*PROBLEM DETAILS*
Swap "glass" for "cup" in the lines that start with the line containing "Screen dimensions: 1188x892" and end with the line containing "point(707,330)". Give back only those lines, with nothing else changed.
○ ○ ○
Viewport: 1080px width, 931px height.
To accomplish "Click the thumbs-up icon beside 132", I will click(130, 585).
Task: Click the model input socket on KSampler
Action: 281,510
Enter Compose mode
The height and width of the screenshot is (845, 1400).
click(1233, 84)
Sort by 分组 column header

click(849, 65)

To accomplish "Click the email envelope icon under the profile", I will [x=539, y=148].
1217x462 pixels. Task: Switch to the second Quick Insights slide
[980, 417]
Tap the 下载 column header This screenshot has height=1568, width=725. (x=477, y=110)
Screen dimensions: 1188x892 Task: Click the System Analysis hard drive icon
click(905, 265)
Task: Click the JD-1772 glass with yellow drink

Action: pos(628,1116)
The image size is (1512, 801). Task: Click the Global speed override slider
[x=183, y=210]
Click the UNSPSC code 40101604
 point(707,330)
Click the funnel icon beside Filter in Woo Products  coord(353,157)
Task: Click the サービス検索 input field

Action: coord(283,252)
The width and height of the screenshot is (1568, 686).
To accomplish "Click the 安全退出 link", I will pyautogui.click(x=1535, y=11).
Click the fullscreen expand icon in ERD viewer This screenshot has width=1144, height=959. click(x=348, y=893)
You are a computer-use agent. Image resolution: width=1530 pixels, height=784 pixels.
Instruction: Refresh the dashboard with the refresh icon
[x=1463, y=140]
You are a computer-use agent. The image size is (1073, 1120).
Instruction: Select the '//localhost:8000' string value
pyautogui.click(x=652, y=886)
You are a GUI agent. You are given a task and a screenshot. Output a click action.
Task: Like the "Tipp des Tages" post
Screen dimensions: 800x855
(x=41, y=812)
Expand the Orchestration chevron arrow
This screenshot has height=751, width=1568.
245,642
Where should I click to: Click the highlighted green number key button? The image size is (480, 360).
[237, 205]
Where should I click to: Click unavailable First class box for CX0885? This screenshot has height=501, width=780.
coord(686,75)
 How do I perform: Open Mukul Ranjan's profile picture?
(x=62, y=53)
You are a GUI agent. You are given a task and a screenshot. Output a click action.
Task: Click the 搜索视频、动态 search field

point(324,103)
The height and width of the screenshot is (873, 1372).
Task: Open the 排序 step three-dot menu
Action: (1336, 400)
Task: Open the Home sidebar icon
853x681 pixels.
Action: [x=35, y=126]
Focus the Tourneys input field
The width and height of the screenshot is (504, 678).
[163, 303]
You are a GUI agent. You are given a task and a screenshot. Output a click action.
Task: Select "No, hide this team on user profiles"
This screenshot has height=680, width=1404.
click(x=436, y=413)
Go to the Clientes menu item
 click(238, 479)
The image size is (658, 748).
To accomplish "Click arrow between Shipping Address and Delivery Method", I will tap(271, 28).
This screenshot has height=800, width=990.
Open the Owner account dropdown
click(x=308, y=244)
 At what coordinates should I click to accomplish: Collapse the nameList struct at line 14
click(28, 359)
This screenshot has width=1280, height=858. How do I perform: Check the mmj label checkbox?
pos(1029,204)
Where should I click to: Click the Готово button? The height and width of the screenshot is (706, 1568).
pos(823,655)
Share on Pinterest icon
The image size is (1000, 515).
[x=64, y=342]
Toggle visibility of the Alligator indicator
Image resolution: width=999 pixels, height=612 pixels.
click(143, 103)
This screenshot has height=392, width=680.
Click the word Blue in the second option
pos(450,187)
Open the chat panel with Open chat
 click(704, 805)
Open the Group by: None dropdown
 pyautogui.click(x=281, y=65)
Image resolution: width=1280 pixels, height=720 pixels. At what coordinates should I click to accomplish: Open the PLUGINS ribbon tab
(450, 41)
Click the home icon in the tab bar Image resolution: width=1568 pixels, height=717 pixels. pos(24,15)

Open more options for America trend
○ ○ ○
*TASK RESPONSE*
Screen dimensions: 1188x892 Task: Click the System Analysis hard drive icon
click(905, 265)
Task: Click the JD-1772 cup with yellow drink

Action: pos(628,1116)
The image size is (1512, 801). Task: Click the Global speed override slider
[x=183, y=210]
Click the UNSPSC code 40101604
 point(707,330)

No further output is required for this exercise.